**About this exercise**.
Restate each record word for word, from the first to the last.

Pixel coordinate grounding data:
━━━━
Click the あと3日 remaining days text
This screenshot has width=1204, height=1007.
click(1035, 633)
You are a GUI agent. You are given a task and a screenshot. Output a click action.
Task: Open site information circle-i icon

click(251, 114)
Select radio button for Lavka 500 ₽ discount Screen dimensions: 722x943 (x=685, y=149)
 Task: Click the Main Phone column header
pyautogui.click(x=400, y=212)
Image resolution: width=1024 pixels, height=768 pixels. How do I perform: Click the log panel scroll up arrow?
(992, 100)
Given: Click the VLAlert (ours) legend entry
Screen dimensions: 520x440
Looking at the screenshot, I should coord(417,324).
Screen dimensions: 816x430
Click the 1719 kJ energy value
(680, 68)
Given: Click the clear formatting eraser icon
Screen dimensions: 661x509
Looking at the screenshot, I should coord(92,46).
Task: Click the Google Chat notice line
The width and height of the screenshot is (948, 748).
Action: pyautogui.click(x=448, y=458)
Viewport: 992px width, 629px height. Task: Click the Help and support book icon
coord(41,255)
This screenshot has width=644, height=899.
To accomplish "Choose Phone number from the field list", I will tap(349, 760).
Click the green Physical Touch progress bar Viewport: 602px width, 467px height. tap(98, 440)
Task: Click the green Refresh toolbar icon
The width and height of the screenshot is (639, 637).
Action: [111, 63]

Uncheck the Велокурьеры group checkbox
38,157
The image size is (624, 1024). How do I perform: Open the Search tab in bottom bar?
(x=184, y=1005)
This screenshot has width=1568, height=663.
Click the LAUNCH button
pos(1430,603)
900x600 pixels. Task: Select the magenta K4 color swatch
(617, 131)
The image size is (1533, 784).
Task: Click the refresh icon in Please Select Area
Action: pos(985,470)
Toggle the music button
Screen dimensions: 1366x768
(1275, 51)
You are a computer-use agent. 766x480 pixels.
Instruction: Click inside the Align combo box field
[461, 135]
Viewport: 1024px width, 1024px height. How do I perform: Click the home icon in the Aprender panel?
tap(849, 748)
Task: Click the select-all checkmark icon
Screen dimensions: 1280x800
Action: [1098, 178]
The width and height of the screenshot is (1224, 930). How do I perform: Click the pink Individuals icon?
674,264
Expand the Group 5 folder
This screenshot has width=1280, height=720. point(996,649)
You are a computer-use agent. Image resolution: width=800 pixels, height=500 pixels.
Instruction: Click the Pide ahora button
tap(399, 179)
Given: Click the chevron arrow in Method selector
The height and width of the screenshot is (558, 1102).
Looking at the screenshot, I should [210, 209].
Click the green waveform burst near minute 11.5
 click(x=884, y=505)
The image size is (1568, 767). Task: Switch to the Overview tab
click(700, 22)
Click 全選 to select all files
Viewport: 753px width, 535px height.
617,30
━━━━
**Solution for this task**.
Click the あと3日 remaining days text
This screenshot has width=1204, height=1007.
click(1035, 633)
You are a GUI agent. You are given a task and a screenshot. Output a click action.
Task: Open site information circle-i icon

click(251, 114)
Select radio button for Lavka 500 ₽ discount Screen dimensions: 722x943 (x=685, y=149)
 Task: Click the Main Phone column header
pyautogui.click(x=400, y=212)
Image resolution: width=1024 pixels, height=768 pixels. How do I perform: Click the log panel scroll up arrow?
(992, 100)
Given: Click the VLAlert (ours) legend entry
Screen dimensions: 520x440
Looking at the screenshot, I should coord(417,324).
Screen dimensions: 816x430
Click the 1719 kJ energy value
(680, 68)
Given: Click the clear formatting eraser icon
Screen dimensions: 661x509
Looking at the screenshot, I should coord(92,46).
Task: Click the Google Chat notice line
The width and height of the screenshot is (948, 748).
Action: pyautogui.click(x=448, y=458)
Viewport: 992px width, 629px height. Task: Click the Help and support book icon
coord(41,255)
This screenshot has width=644, height=899.
To accomplish "Choose Phone number from the field list", I will tap(349, 760).
Click the green Physical Touch progress bar Viewport: 602px width, 467px height. tap(98, 440)
Task: Click the green Refresh toolbar icon
The width and height of the screenshot is (639, 637).
Action: [111, 63]

Uncheck the Велокурьеры group checkbox
38,157
The image size is (624, 1024). How do I perform: Open the Search tab in bottom bar?
(x=184, y=1005)
This screenshot has width=1568, height=663.
Click the LAUNCH button
pos(1430,603)
900x600 pixels. Task: Select the magenta K4 color swatch
(617, 131)
The image size is (1533, 784).
Task: Click the refresh icon in Please Select Area
Action: pos(985,470)
Toggle the music button
Screen dimensions: 1366x768
(1275, 51)
You are a computer-use agent. 766x480 pixels.
Instruction: Click inside the Align combo box field
[461, 135]
Viewport: 1024px width, 1024px height. How do I perform: Click the home icon in the Aprender panel?
tap(849, 748)
Task: Click the select-all checkmark icon
Screen dimensions: 1280x800
Action: [1098, 178]
The width and height of the screenshot is (1224, 930). How do I perform: Click the pink Individuals icon?
674,264
Expand the Group 5 folder
This screenshot has width=1280, height=720. point(996,649)
You are a computer-use agent. Image resolution: width=800 pixels, height=500 pixels.
Instruction: Click the Pide ahora button
tap(399, 179)
Given: Click the chevron arrow in Method selector
The height and width of the screenshot is (558, 1102).
Looking at the screenshot, I should [210, 209].
Click the green waveform burst near minute 11.5
 click(x=884, y=505)
The image size is (1568, 767). Task: Switch to the Overview tab
click(700, 22)
Click 全選 to select all files
Viewport: 753px width, 535px height.
617,30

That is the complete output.